Dhaka has summoned the Myanmar envoy over a map the neighbouring country drew, which shows the Sr Martin’s Island as its territory, reports BSS.
“As the Myanmar ambassador came, we handed him over a strong protest note over the map and demanded an immediate explanation from Naypyidaw over its false claim,” a foreign ministry official familiar with the development the state news agency.
Dhaka fears an “ulterior motive” behind the drawing of the map by Myanmar as the St Martin’s island was never part of Myanmar or Burma since the British period and “until now no dispute even raised involving its territorial ownership”, the BSS report quoted the official.
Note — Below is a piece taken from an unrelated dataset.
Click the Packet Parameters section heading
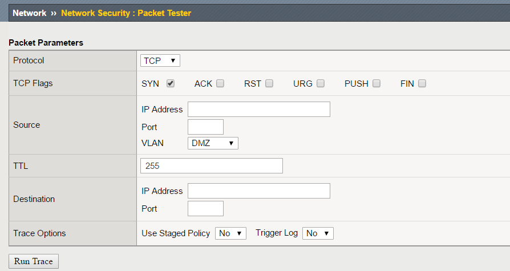click(x=46, y=43)
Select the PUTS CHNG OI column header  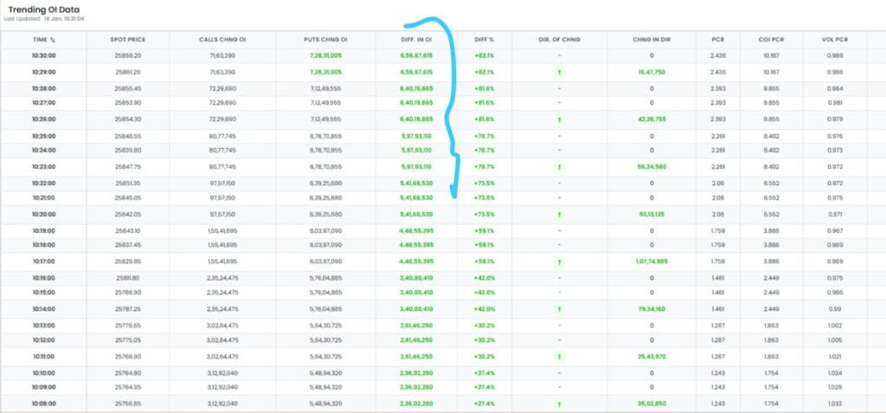coord(325,40)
Foreign ministry’s Maritime Affairs Unit Secretary M Khurshed Alam summoned Ambassador Lwin Oo and told him that when Burma got separated from British-India, St Martin’s remained part of the then undivided India.“During the subsequent 1947 partition of India and Pakistan, St Martin’s automatically became part of the then Pakistan and after Bangladesh’s 1971 independence from Pakistan it obviously became part of ours,” the official quoted Alam as telling the envoy.
The secretary, he said, also reminded the envoy that Bangladesh’s 2012 victory in an international tribunal over the maritime boundary dispute with Myanmar “reconfirmed that the St Martin’s is integral part of ours”.
Myanmar recently uploaded its map to two global websites visibly showing St. Martin’s Island within its territorial waters.